Matt Levine has a history of ribbing on bitcoin exchanges. He doesn't really lay it out in this post, though, so here is a quote from an earlier one:
> The other reason not to trade bitcoin is that, as far as I can tell, the fate of any bitcoin exchange/wallet/bank/custodian is to be hacked. That is just how bitcoin works: You buy bitcoins on an exchange, and you store them at the exchange because it's a pain to keep your private key yourself, and then the exchange gets hacked and your bitcoins get stolen. ("There have been at least three dozen heists of cryptocurrency exchanges since 2011," Reuters noted last week.)
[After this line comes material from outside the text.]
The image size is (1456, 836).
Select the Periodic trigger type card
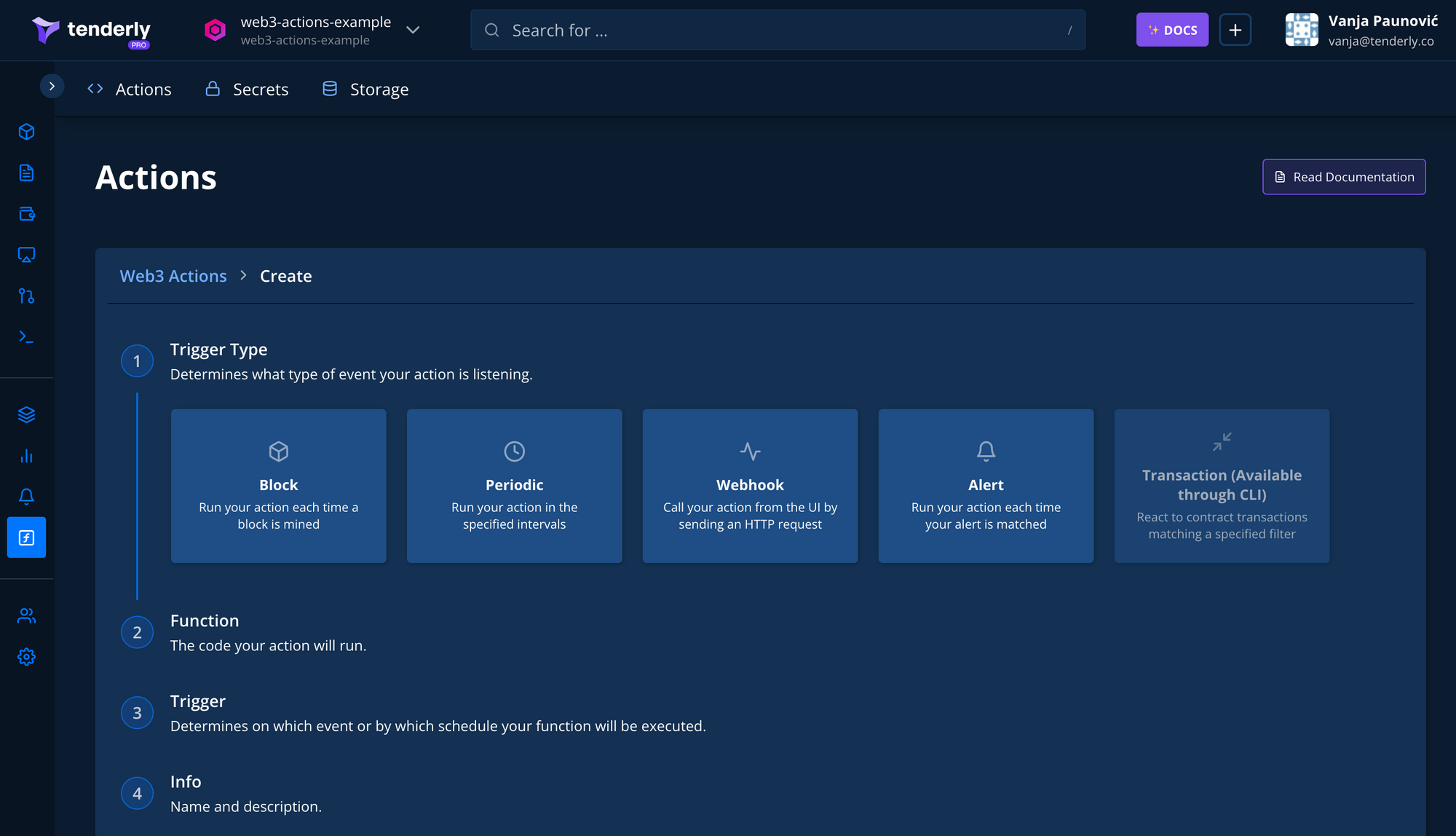pos(514,486)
In general, his Money Stuff commentary tends to have a sort of sarcastic reductionist vibe to it. Whether the ignorance is true or feigned for effect really depends on the reader's perspective, I guess.
It sounds like TV commentators mocking the Internet in 1994.
Or sane people mocking Juicero and Theranos here on HN a year or two ago.
The existence of mockers is proof of nothing.
It is not unfair to say that the majority of Bitcoin exchanges to date have been either intentionally fraudulant or incompetently run. This includes MtGox.
Here's a talk that discusses the financial situation at MtGox and the raging dumpster fire that its security system was when Mark Karpeles bought it.
It's hard to say if the poor security was due to a staggering level of inexperience and thoughtlessness, or if the previous owners had left it open so they could pilfer money as easily as possible before the whole house of cards collapsed. It's hard to imagine a financial services administrator leaving an unsecured Windows file share open to the Internet with all of the private keys on it, but somehow this was considered to be not a problem at MtGox.
That's a joke, not ignorance.
It's an ignorant joke designed to deligitimize cryptocurrency in the eyes of the reader.
Simply observing cryptocurrency users and exchanges in action does enough to delegitimize them, I'd think.
> Mt. Gox . . . suffered the fate of all bitcoin exchanges, and had its bitcoins stolen.
Wow. This is an embarrassing demonstration of the authors ignorance of the current state of the cryptocurrency market.
It is appalling that former CEO Mark Karpeles may benefit from the exchange collapse he caused through either incompetence or thievery. But it's hardly different from the rewards paid out to those who caused the US economic melt down in 2008.